• _WORK TO BE COMPLETED_
Put every line of the listing below into a Markdown table with two columns, No. and Text. Number the rows in order and leave out blank lines.

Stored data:
..............................

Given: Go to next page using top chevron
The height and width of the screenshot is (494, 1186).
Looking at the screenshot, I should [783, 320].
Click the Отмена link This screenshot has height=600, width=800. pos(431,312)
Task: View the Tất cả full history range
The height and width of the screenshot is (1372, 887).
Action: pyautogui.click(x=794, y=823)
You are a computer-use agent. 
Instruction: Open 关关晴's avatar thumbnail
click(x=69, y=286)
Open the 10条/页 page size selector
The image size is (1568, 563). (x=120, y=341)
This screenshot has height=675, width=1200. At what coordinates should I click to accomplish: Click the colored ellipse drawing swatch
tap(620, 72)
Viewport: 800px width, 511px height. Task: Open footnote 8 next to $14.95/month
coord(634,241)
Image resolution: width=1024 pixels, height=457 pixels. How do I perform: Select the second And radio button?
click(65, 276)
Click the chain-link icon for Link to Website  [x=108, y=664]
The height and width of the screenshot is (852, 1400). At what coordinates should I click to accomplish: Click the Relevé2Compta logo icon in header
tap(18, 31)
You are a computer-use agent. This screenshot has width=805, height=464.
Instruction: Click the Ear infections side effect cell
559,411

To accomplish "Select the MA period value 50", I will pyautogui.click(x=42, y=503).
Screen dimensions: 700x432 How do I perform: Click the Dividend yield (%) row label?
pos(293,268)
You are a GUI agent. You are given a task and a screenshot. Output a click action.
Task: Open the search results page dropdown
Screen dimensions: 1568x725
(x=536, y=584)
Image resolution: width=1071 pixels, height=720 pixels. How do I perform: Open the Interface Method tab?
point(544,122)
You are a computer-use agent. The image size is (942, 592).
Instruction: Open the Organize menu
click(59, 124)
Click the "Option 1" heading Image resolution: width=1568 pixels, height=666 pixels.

..............................

• _TASK OUTPUT_
| No. | Text |
|---|---|
| 1 | Given: Go to next page using top chevron |
| 2 | The height and width of the screenshot is (494, 1186). |
| 3 | Looking at the screenshot, I should [783, 320]. |
| 4 | Click the Отмена link This screenshot has height=600, width=800. pos(431,312) |
| 5 | Task: View the Tất cả full history range |
| 6 | The height and width of the screenshot is (1372, 887). |
| 7 | Action: pyautogui.click(x=794, y=823) |
| 8 | You are a computer-use agent.  |
| 9 | Instruction: Open 关关晴's avatar thumbnail |
| 10 | click(x=69, y=286) |
| 11 | Open the 10条/页 page size selector |
| 12 | The image size is (1568, 563). (x=120, y=341) |
| 13 | This screenshot has height=675, width=1200. At what coordinates should I click to accomplish: Click the colored ellipse drawing swatch |
| 14 | tap(620, 72) |
| 15 | Viewport: 800px width, 511px height. Task: Open footnote 8 next to $14.95/month |
| 16 | coord(634,241) |
| 17 | Image resolution: width=1024 pixels, height=457 pixels. How do I perform: Select the second And radio button? |
| 18 | click(65, 276) |
| 19 | Click the chain-link icon for Link to Website  [x=108, y=664] |
| 20 | The height and width of the screenshot is (852, 1400). At what coordinates should I click to accomplish: Click the Relevé2Compta logo icon in header |
| 21 | tap(18, 31) |
| 22 | You are a computer-use agent. This screenshot has width=805, height=464. |
| 23 | Instruction: Click the Ear infections side effect cell |
| 24 | 559,411 |
| 25 | To accomplish "Select the MA period value 50", I will pyautogui.click(x=42, y=503). |
| 26 | Screen dimensions: 700x432 How do I perform: Click the Dividend yield (%) row label? |
| 27 | pos(293,268) |
| 28 | You are a GUI agent. You are given a task and a screenshot. Output a click action. |
| 29 | Task: Open the search results page dropdown |
| 30 | Screen dimensions: 1568x725 |
| 31 | (x=536, y=584) |
| 32 | Image resolution: width=1071 pixels, height=720 pixels. How do I perform: Open the Interface Method tab? |
| 33 | point(544,122) |
| 34 | You are a computer-use agent. The image size is (942, 592). |
| 35 | Instruction: Open the Organize menu |
| 36 | click(59, 124) |
| 37 | Click the "Option 1" heading Image resolution: width=1568 pixels, height=666 pixels. |